(Beginning of Passage to read)

Guest:And then Tahonga is on the kind of lower end, lower-ish class.
Guest:It's a little nicer now, but we were like right in the middle.
Guest:Well, what kind of upbringing?
Guest:What kind of family?
Guest:I'm Lebanese.
Guest:Full on?
Guest:Yeah, I was born.
Guest:I just became a citizen.
Guest:Get the fuck out of here.
Guest:I swear to God, six months ago.
Bye.
Guest:So you were born in Lebanon?
Guest:Yeah.
Guest:I moved here when I was a kid.
Guest:I was like four or five.
Guest:So your parents are like first, they're total Lebanese immigrants.
Guest:Don't speak English well.
Guest:Our house smells like garlic.
Guest:Really?
Guest:Yeah.
Guest:It's the whole deal.
Guest:Is there a Lebanese community in La Crescenta?
Guest:We're it.
Guest:The Youssef family's it.
Guest:How big is that?

(End of Passage to read)
(Beginning of Provided data)

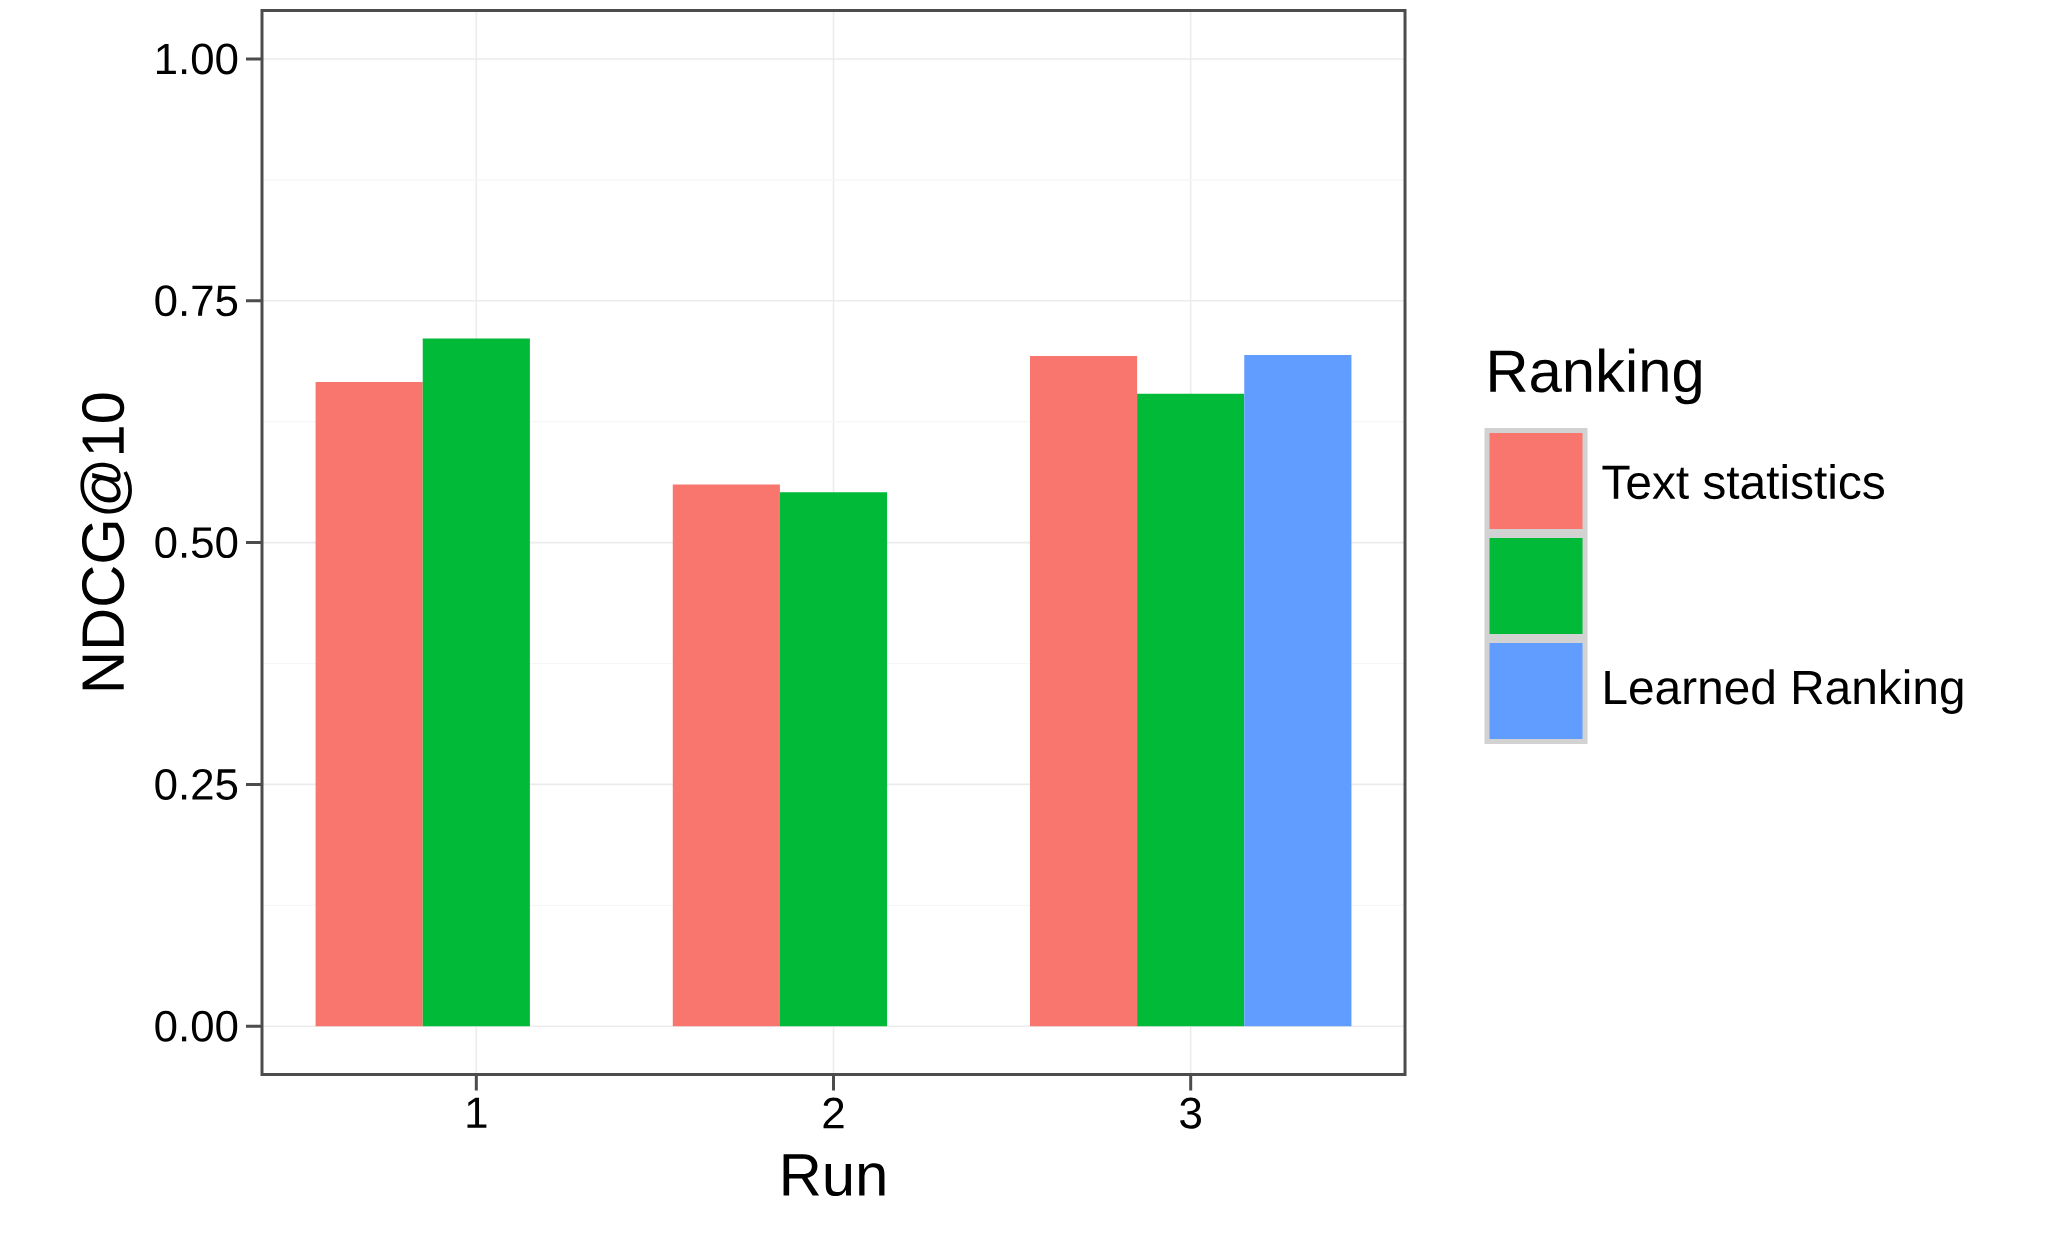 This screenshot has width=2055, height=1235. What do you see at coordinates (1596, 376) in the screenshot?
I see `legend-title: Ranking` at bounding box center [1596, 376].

(End of Provided data)

Please answer these from the conversation:
(a) At about what age did the person born in Lebanon move here?
(b) How long ago did that person become a citizen?
(c) Which family is named as the Lebanese community in La Crescenta?

# Answer to this task
(a) Four or five.
(b) Six months ago.
(c) The Youssef family.